■ **Exercise instructions**: Return each line of the listing that contains the string "picker".

* * * *

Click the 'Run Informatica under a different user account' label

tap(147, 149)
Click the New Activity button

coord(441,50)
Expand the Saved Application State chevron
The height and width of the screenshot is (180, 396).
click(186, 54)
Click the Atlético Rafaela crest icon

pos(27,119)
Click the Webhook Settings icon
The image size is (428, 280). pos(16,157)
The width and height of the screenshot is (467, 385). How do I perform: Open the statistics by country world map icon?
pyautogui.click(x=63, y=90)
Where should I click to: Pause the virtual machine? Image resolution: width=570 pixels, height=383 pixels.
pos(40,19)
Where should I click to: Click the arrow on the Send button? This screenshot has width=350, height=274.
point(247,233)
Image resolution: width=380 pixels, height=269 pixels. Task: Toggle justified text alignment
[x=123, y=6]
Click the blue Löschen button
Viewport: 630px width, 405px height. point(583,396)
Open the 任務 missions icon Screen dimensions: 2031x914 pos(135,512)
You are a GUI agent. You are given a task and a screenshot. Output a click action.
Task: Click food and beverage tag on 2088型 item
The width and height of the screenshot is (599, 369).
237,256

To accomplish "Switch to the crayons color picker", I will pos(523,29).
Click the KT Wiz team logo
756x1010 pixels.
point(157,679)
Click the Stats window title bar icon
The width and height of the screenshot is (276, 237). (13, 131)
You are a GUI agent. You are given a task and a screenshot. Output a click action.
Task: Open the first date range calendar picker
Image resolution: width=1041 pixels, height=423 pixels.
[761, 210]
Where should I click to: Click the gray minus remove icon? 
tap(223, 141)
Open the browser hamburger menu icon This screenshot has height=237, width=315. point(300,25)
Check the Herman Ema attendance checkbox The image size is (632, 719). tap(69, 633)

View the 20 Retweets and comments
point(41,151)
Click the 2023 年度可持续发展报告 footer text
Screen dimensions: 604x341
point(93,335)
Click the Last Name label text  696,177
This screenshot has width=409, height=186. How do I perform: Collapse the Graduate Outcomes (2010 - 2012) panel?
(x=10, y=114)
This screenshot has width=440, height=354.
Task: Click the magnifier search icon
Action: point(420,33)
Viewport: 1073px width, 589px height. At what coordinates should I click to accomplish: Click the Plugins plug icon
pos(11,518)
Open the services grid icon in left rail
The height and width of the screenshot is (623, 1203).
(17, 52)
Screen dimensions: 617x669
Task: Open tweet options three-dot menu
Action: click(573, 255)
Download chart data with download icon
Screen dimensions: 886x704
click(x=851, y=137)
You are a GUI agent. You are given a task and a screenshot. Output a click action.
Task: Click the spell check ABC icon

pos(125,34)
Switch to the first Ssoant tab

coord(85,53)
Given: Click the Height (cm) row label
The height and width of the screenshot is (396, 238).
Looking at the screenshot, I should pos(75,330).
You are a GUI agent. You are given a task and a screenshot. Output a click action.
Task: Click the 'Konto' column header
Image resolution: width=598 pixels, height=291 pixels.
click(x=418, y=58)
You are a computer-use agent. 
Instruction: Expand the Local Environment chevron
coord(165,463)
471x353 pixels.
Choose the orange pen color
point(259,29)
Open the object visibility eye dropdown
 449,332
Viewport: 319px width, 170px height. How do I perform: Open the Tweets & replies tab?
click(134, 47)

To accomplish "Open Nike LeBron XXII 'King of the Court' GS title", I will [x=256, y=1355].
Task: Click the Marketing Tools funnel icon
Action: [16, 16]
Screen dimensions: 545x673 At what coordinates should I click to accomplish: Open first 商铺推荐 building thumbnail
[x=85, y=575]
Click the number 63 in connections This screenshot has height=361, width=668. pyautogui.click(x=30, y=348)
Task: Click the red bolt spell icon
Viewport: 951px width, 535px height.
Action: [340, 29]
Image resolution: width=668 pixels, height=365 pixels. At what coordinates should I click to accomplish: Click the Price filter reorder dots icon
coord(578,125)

* * * *

■ **Final answer**:
To accomplish "Switch to the crayons color picker", I will pos(523,29).
Task: Open the first date range calendar picker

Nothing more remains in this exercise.